RNA-seq measure RNA abundance, and RNA-seq data can be interpreted in terms of transcriptional activity and RNA stability. RNA-seq experiments contribute to our understanding of how RNA-based mechanisms impact gene regulation and thus disease and phenotypic variation. Since RNA populations are diverse, different assays are optimized to measure different RNA species, and the data from these assays are processed in specific ways. The ENCODE Consortium has developed the following pipelines:
- RNAs longer than 200 bp: for mRNAs (poly-A(+)), rRNA-depleted total RNA, or poly-A(-) RNA populations
- RNAs shorter than 200 bp: for mRNAs (poly-A(+)), rRNA-depleted total RNA, or poly-A(-) RNA populations
- miRNA-seq: for microRNAs, around 22nt long, that are quantified from RNA-seq data
- miRNA counts: a complement to miRNA-seq
RAMPAGE (RNA Annotation and Mapping of Promoters for the Analysis of Gene Expression) is a very accurate sequencing approach to identify transcription start sites (TSSs) at base-pair resolution, to quantify their expression, and to characterize their transcripts. RAMPAGE uses direct cDNA evidence to link specific genes and their TSSs.

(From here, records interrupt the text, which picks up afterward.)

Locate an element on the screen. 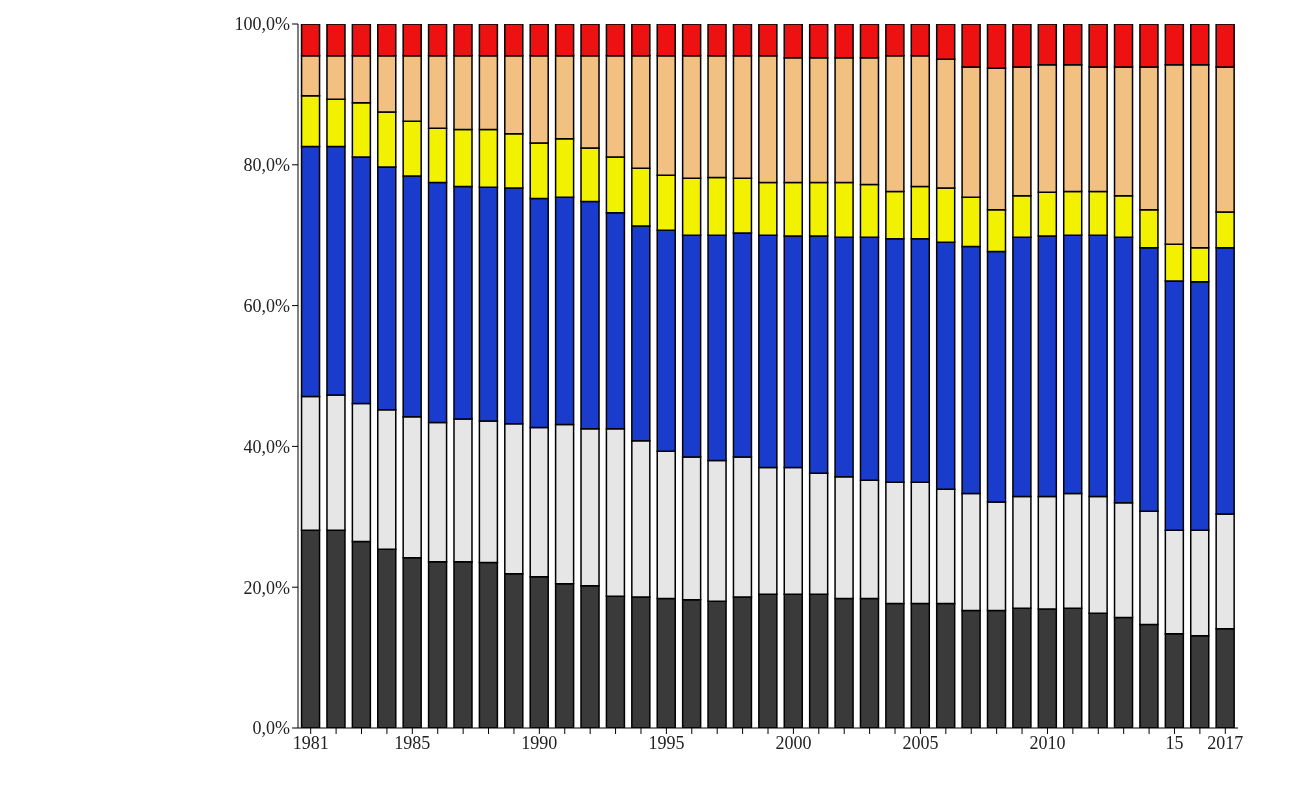 This screenshot has height=797, width=1297. y-tick-label: 60,0% is located at coordinates (266, 306).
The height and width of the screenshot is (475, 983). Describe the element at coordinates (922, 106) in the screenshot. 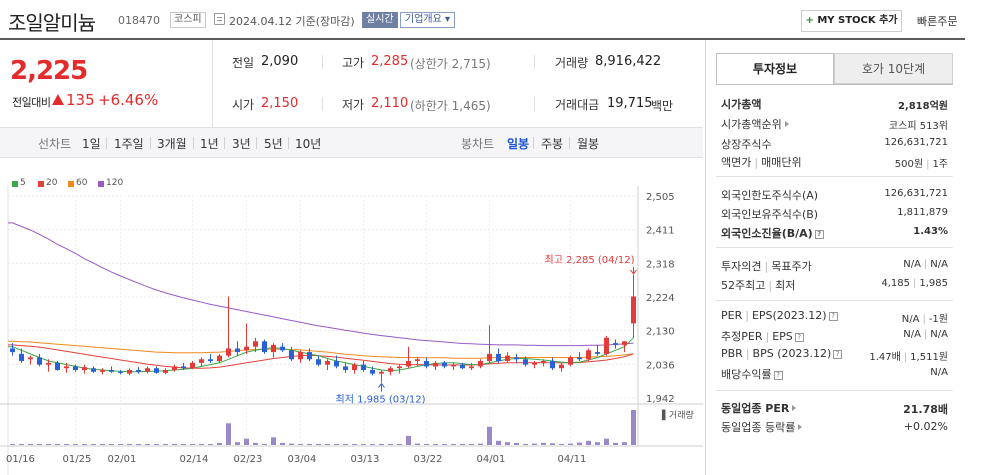

I see `market-cap-value: 2,818억원` at that location.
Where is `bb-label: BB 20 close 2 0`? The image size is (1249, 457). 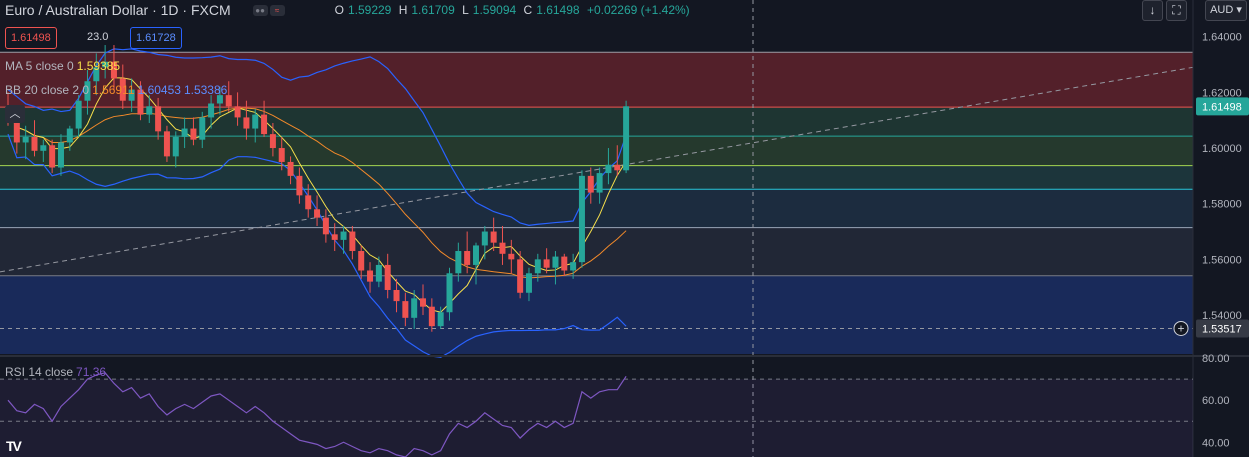
bb-label: BB 20 close 2 0 is located at coordinates (48, 90).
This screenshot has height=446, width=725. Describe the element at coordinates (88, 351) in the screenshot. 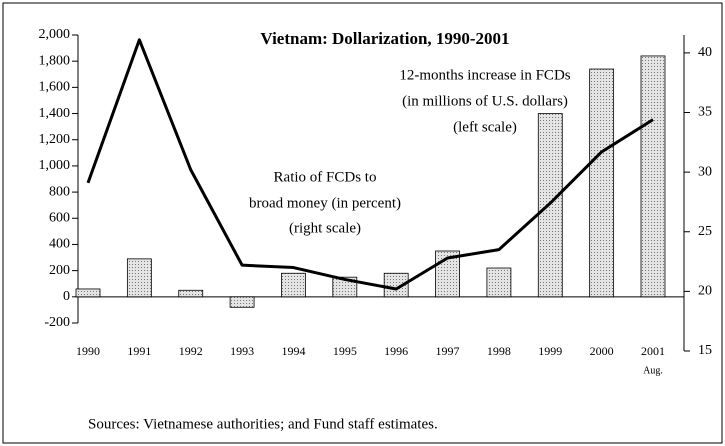

I see `x-tick-label: 1990` at that location.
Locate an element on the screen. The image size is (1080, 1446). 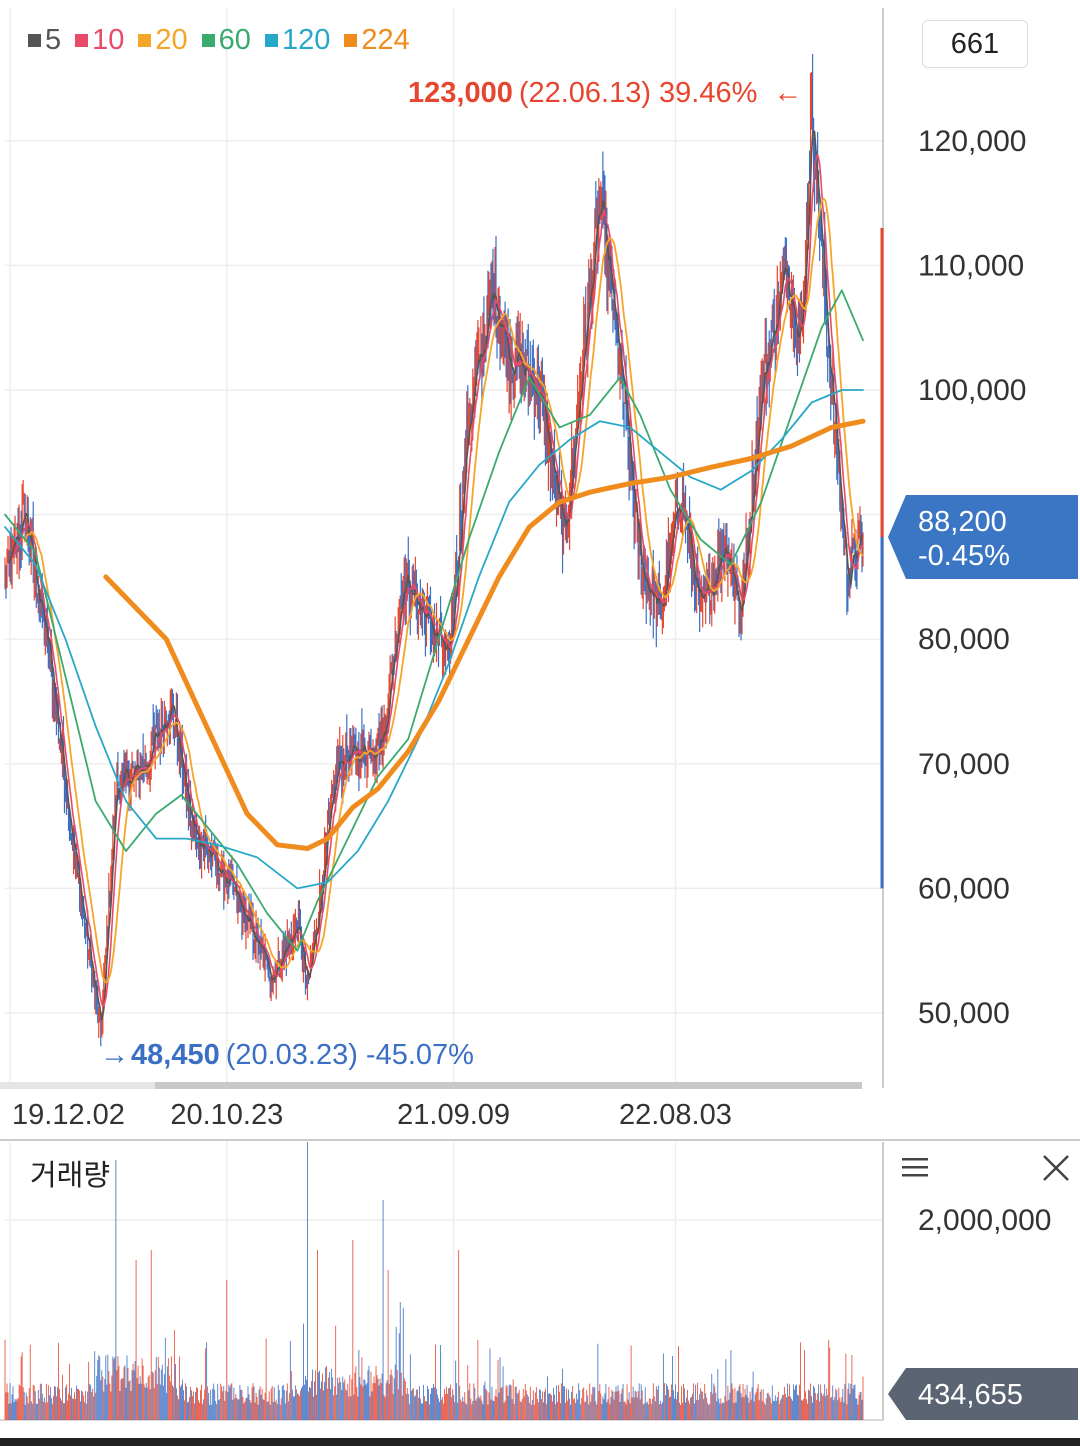
legend-item-ma60: 60 is located at coordinates (226, 40).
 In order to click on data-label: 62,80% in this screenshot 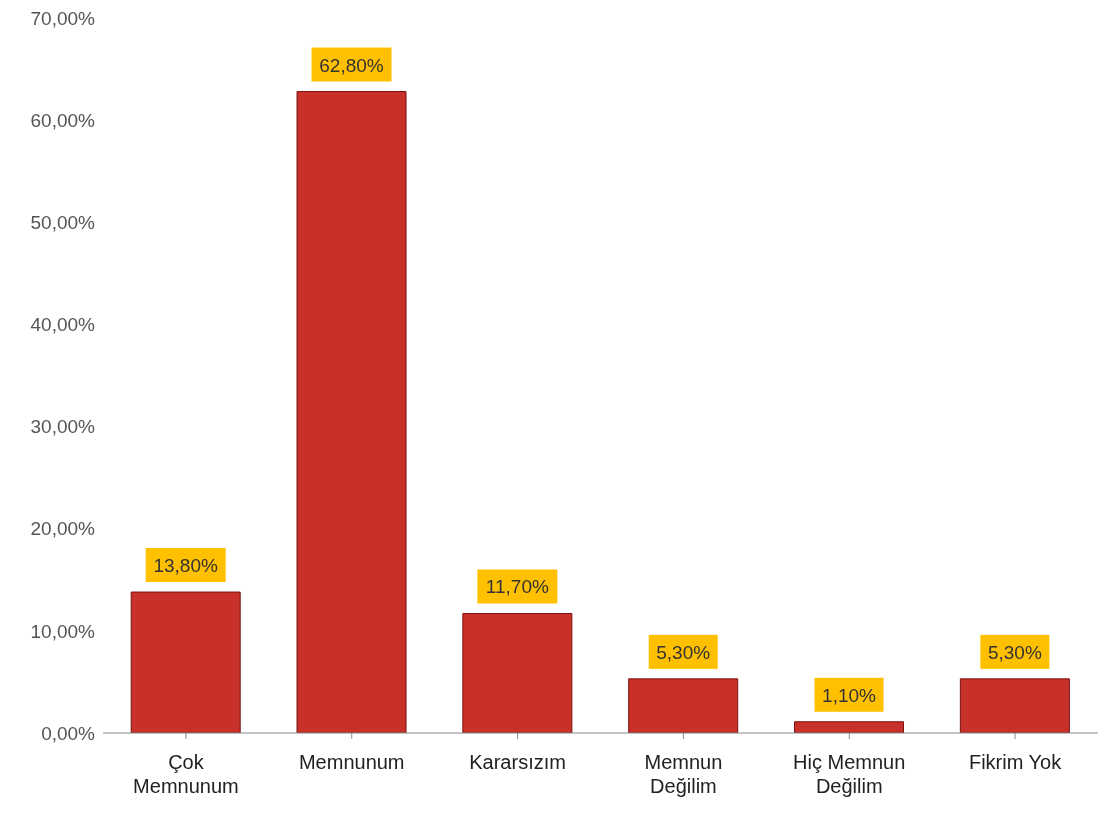, I will do `click(352, 65)`.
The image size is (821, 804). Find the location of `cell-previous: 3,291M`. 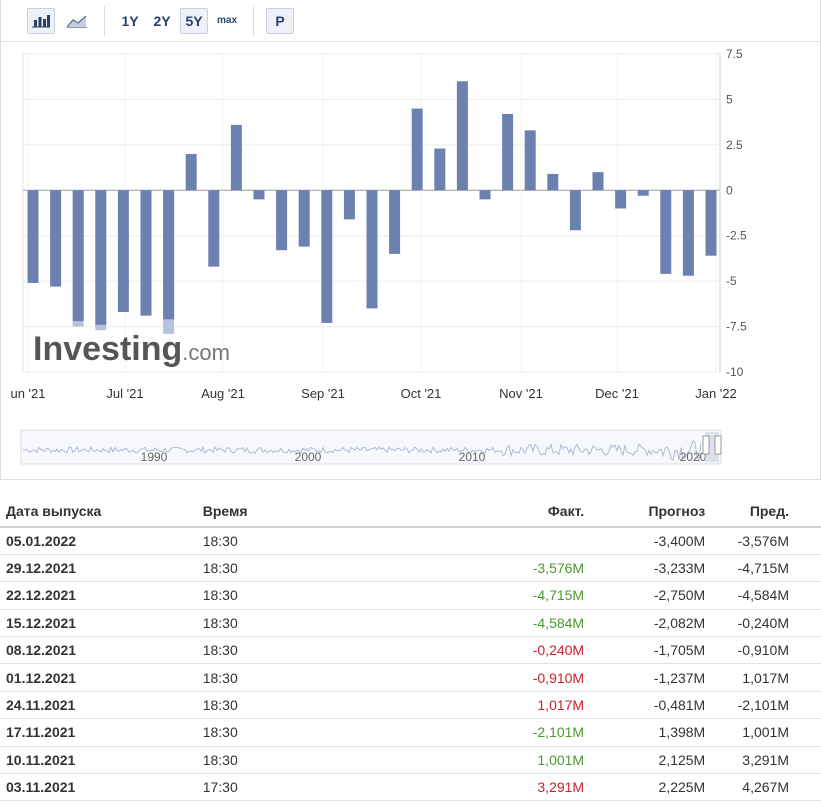

cell-previous: 3,291M is located at coordinates (766, 760).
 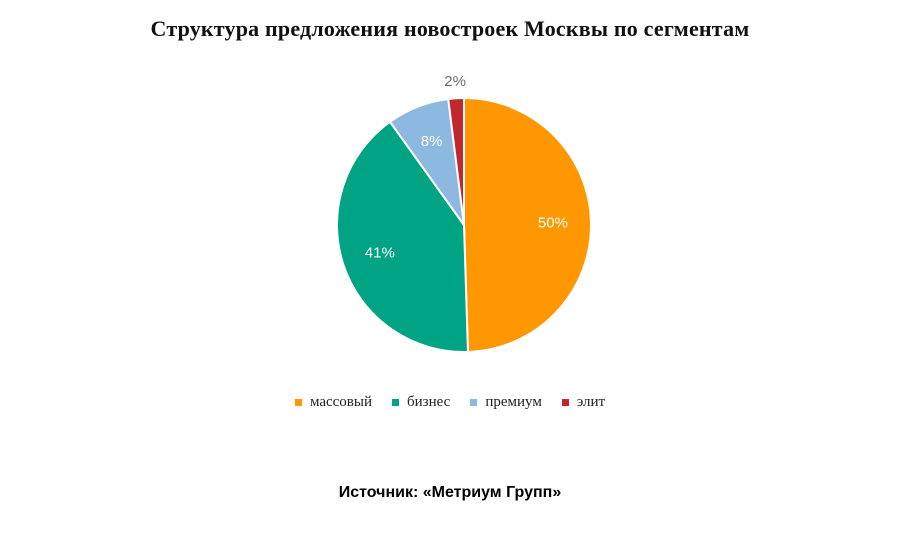 I want to click on legend-item-business: бизнес, so click(x=421, y=402).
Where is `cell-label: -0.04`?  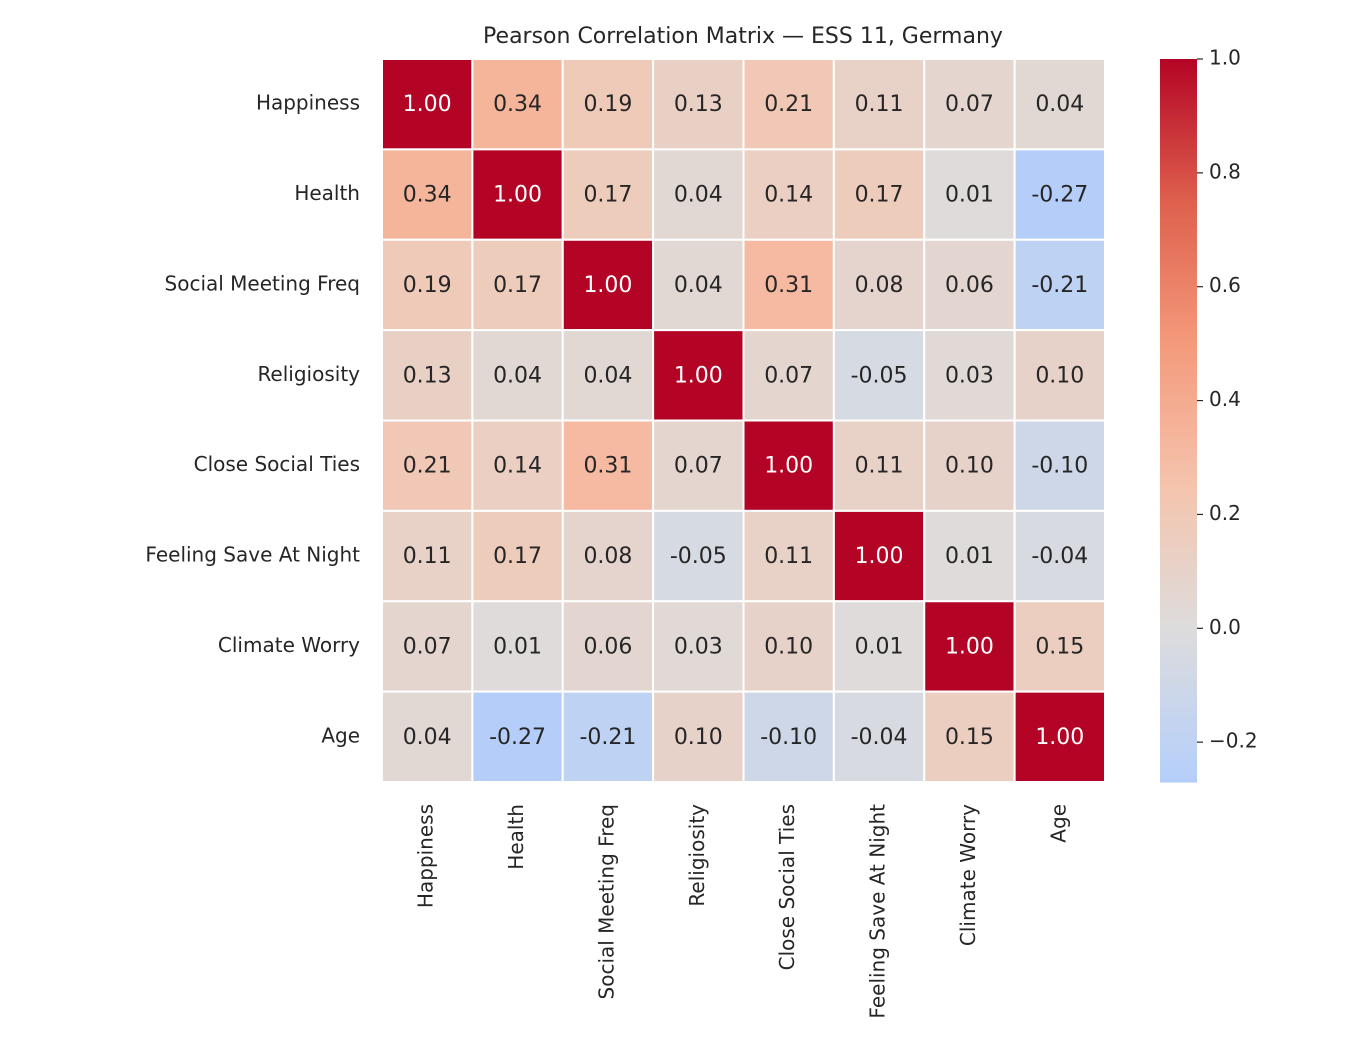
cell-label: -0.04 is located at coordinates (880, 738).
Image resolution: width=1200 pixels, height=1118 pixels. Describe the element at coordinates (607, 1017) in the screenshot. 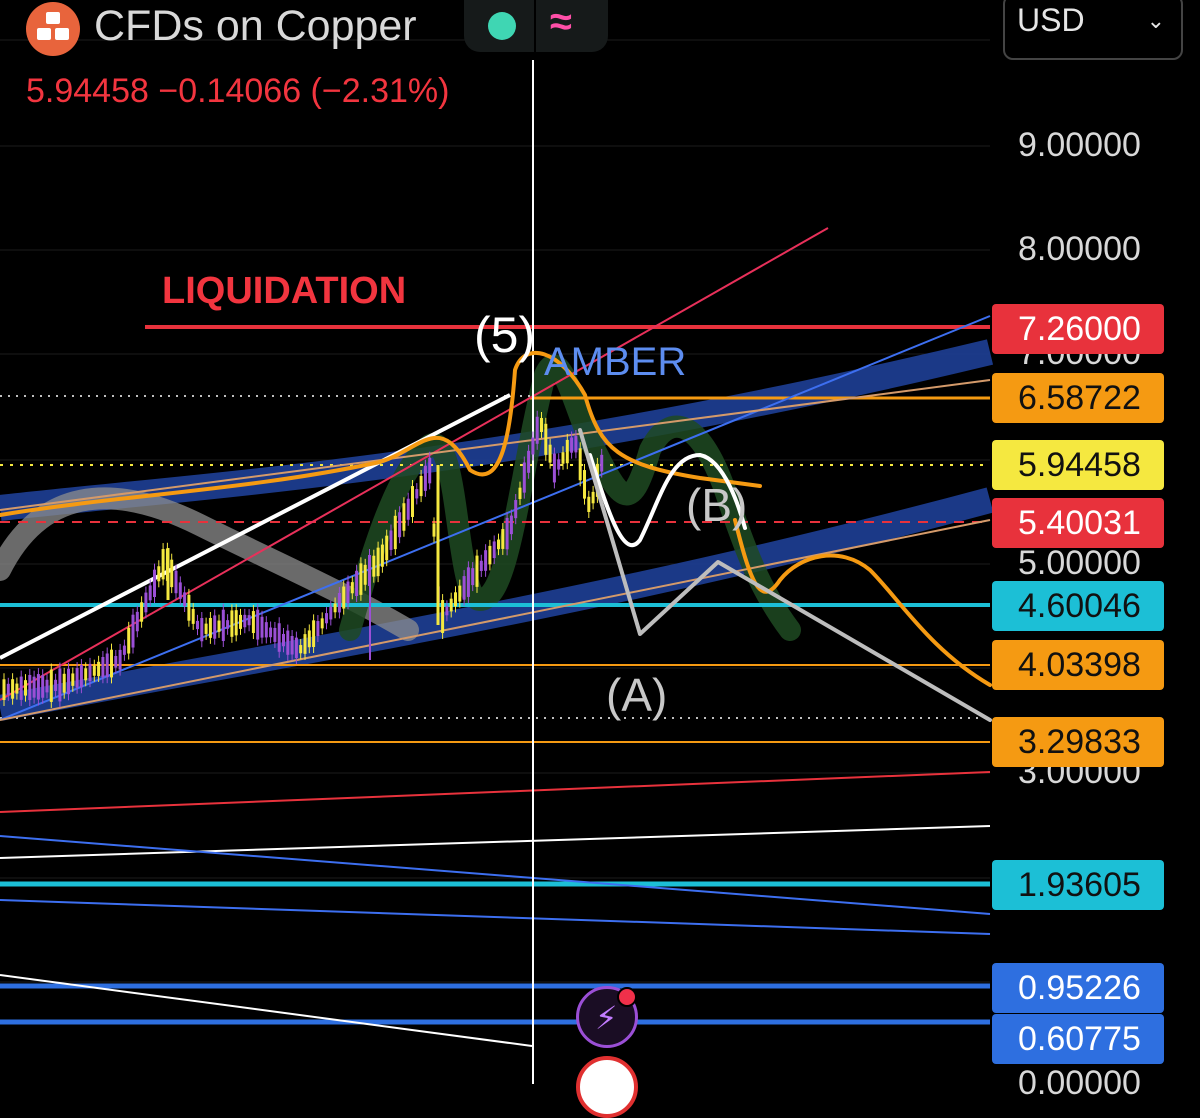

ChIP-seq combines chromatin immunoprecipitation with DNA sequencing to identify the binding sites of chromatin-associated proteins. The ENCODE consortium has developed two distinct pipelines in order to study two different classes of protein-DNA interactions. Transcription factor ChIP-seq (TF ChIP-seq) specifically looks at proteins, such as sequence-specific transcription factors, which are thought to associate with specific DNA sequences to influence the rate of transcription. In these assays, the IP target is expected to bind in a rather punctuate pattern, and the distribution of sequencing reads is expected to be sharply biased in favor of genomic locations where the target is bound in chromatin, as compared to unenriched genomic DNA or a mock IP control. Histone ChIP-seq is sensitive to the histone content of chromatin, specifically to the incorporation of particular post-translational histone modifications in chromatin. Taken together, the distribution of several histone modifications can be interpreted in terms of distinct chromatin states that represent distinct modes of gene regulation.
The pipelines take input fastqs from replicated experiments and controls as well as reference fasta's for the initial read mapping. Both piplines share the same mapping steps, but differ in the way the signal and peaks are called and in the subsequent statistical treatment of replicates.
DNA accessibility assays such as DNase-seq, ATAC-seq, FAIRE-seq, and MNase-seq are common assays that support the goals of the ENCODE project. DNase-seq maps DNase I hypersensitive sites, which is considered to be an accurate method of identifying regulatory elements. ATAC-seq (Assay for Transposase Accessible Chromatin with high-throughput sequencing) is viewed as an alternative to DNase-seq and MNase-seq; it probes DNA accessibility with hyperactive Tn5 transposase, which inserts sequencing adapters into accessible regions of chromatin. The consortium has developed two kinds of pipelines: DNase-seq and ATAC-seq.
- DNase-seq Pipelines
- Single-end pipelines
- Paired-end pipelines
- ATAC-seq Pipeline
The ENCODE WGBS pipeline is used to discover methylation patterns at single-base resolution. Bisulfite treatment is used
to convert unmethylated cytosines into uracils, but leaves methylated cytosines unchanged. After mapping bisulfite sequencing reads against a C-->U transformed genome, this pipeline can extract the CpG, CGH and CHH methylation patterns genome-wide.